Alternative Media vs PAR

While preparing the presentation next week, I stopped for a moment, defining a link between alternative media (AM) and participatory action research (PAR). The division erodes as both are based on participation for production. Alternative media, of course, is broader in definition, but AM and PAR seem to share the same paradigm—toward participatory democracy. It sounds very rosy. But in any case, people create something, which is quite exciting, and it is great that researchers begin to be aware of this dazzling experience everyone deserves enjoying.

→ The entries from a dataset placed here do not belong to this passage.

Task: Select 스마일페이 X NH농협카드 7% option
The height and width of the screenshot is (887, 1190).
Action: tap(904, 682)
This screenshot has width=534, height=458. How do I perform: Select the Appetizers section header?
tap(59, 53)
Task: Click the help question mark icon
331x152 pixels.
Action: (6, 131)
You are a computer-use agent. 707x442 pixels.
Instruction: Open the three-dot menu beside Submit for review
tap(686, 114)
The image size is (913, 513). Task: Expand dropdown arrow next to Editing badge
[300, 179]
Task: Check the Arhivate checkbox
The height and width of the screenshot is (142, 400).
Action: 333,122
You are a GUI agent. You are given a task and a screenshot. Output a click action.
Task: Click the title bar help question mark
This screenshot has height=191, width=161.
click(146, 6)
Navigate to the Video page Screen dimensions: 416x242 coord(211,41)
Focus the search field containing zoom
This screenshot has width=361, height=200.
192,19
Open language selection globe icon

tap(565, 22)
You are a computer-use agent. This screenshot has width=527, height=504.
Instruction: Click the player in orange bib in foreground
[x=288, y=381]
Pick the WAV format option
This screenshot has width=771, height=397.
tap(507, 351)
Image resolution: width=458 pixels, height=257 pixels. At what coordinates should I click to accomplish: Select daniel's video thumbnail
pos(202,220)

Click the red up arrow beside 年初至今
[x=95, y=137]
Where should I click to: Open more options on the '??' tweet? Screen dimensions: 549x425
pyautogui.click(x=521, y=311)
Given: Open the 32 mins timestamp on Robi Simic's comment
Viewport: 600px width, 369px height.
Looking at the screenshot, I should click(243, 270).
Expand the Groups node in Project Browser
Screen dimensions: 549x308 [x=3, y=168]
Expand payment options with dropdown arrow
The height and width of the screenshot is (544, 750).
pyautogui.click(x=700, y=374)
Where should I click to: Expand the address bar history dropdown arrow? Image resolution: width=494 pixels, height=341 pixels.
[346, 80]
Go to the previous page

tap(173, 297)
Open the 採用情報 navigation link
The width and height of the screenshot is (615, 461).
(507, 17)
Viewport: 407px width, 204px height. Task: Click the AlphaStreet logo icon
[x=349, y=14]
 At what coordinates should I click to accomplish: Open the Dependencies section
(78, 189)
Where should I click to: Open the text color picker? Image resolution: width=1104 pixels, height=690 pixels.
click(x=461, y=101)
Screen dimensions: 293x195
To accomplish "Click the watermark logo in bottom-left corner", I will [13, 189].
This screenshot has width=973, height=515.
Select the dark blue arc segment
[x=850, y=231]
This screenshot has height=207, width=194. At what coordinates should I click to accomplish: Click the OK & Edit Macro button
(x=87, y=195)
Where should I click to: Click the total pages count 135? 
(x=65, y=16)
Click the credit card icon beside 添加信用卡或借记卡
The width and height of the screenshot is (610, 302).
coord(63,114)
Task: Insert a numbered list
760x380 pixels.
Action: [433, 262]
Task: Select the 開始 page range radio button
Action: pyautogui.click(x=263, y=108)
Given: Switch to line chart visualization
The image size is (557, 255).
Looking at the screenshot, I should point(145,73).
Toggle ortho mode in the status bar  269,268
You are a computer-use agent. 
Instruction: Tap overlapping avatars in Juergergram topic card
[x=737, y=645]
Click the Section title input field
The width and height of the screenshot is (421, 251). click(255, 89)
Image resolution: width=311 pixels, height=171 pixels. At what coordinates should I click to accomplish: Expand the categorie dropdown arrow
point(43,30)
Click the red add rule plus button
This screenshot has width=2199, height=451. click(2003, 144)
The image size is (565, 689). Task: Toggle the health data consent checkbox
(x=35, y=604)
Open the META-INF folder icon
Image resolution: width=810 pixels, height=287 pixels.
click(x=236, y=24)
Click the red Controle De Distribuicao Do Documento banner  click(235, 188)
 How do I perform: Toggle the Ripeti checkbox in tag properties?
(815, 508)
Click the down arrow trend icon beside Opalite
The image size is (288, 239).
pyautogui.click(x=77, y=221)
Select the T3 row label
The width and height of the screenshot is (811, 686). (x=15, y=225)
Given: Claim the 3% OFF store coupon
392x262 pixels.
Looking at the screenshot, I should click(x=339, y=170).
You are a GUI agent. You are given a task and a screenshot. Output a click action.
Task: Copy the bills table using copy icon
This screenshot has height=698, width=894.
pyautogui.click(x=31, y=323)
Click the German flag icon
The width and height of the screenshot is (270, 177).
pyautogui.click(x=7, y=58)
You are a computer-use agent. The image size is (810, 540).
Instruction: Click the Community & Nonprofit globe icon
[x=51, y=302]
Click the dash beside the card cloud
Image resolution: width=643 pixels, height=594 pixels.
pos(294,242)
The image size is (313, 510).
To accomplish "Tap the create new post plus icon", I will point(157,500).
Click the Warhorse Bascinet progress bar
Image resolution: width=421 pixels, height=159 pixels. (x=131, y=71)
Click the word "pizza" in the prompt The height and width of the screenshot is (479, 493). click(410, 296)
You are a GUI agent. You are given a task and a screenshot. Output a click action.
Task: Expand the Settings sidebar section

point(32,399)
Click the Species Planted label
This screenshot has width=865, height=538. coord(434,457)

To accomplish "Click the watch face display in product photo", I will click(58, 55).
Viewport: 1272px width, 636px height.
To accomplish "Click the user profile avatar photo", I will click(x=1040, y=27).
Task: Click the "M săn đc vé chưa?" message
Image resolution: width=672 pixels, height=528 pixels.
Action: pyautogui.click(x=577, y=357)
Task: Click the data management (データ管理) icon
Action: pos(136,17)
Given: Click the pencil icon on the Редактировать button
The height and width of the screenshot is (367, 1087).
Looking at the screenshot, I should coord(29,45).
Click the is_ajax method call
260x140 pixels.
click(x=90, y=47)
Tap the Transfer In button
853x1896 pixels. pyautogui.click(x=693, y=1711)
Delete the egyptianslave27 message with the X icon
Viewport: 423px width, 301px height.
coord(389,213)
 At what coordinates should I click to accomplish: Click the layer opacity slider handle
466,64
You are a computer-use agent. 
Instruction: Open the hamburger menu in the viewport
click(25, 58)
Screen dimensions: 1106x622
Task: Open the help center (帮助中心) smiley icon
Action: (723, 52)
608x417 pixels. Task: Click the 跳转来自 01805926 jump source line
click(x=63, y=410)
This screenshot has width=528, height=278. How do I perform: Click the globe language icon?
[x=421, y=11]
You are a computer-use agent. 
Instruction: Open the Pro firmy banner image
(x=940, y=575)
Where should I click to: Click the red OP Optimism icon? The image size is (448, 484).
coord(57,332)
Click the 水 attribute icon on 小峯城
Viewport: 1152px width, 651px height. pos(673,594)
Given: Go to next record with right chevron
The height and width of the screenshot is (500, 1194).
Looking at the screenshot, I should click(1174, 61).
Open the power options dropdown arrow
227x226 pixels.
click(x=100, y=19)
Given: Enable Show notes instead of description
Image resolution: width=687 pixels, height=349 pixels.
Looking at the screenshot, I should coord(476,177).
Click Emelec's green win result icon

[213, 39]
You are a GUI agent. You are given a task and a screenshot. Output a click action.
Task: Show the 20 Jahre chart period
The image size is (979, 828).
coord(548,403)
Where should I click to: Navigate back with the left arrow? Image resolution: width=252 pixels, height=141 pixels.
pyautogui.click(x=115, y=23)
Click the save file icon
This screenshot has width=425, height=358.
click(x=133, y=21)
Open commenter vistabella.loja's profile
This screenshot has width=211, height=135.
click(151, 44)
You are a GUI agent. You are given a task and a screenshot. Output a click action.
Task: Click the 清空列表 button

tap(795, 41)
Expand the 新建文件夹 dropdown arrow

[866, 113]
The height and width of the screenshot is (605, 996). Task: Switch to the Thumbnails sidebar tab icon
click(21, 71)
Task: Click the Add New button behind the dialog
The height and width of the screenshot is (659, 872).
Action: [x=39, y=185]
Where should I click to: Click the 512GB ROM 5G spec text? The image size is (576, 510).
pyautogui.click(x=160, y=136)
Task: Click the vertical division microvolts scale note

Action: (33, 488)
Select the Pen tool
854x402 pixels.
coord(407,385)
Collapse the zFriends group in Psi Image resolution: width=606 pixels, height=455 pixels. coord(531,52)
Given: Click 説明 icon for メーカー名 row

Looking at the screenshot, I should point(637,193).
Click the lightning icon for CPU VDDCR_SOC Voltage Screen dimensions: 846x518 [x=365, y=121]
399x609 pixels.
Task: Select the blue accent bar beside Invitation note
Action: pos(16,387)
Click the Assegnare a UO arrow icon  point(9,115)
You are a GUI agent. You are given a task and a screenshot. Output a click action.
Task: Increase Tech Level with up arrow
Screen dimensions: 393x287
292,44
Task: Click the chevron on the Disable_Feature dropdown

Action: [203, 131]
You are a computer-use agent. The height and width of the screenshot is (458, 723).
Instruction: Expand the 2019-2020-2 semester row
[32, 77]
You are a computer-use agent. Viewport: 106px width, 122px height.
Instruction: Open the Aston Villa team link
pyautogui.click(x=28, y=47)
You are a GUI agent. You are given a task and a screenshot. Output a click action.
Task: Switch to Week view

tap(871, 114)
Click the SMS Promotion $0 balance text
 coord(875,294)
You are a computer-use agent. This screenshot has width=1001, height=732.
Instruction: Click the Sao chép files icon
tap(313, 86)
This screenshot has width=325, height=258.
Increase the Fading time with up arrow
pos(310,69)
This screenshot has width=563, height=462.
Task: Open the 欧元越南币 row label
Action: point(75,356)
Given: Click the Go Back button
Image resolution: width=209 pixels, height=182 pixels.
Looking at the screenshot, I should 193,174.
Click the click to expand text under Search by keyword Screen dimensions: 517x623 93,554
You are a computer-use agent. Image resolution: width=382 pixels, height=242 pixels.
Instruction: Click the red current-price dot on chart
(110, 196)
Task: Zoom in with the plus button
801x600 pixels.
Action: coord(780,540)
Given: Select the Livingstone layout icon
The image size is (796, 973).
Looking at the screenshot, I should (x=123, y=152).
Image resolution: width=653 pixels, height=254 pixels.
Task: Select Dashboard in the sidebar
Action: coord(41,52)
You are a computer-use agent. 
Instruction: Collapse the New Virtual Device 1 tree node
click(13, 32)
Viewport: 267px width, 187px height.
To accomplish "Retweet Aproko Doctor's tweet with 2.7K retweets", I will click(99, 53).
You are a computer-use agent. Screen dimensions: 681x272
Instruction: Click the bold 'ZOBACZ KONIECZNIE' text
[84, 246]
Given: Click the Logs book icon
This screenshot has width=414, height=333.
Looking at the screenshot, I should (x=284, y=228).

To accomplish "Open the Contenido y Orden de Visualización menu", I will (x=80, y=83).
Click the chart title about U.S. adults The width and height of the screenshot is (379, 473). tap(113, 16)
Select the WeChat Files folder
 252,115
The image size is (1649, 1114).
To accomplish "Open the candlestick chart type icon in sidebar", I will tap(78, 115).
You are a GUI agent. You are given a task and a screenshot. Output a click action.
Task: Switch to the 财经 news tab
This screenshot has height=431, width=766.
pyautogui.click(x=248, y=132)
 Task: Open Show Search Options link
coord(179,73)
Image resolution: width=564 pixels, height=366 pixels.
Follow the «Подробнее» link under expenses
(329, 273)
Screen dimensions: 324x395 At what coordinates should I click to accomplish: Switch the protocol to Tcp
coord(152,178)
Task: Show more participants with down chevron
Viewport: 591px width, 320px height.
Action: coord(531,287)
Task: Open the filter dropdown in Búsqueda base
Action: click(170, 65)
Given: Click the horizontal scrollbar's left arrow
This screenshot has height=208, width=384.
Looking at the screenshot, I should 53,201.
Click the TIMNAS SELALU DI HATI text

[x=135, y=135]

Skimming through an entry of PAR in Wikipedia, my eyes sojourn over a paragraph about Gramsci’s notion of organic intellectuals. The author mentions the ethos of PAR is connected to Gramsci because of his emphasis on the use of knowledge gained through lived experience. But this doesn’t seem correct, because he meant by “organic” that intellectuals are formed within a social group with possession of political directiveness as well as scientific knowledge. In my understanding, politicization, not lived experience, is the key of Gramsci’s argument about intellectuals. Thus the above explanation is not convincing.

Nevertheless, I do not deny Gramsci’s contribution to intellectual establishment of PAR. Rather, politicization itself can be a linking chain between intellectuals and PAR because participation intrinsically contains a seed of politicization and intellectuals jump right into the pool. Intellectuals, thereby, can approach one step closer to lived experience brought by participants, and integrating into the society. But PAR is a method, not a theory. Taking that action doesn’t give intellectuals a free pass to politicization. Thus, PAR and Gramsci’s notion of organic intellectuals still stay far away from each other. What intellectuals can do about PAR remains their duty.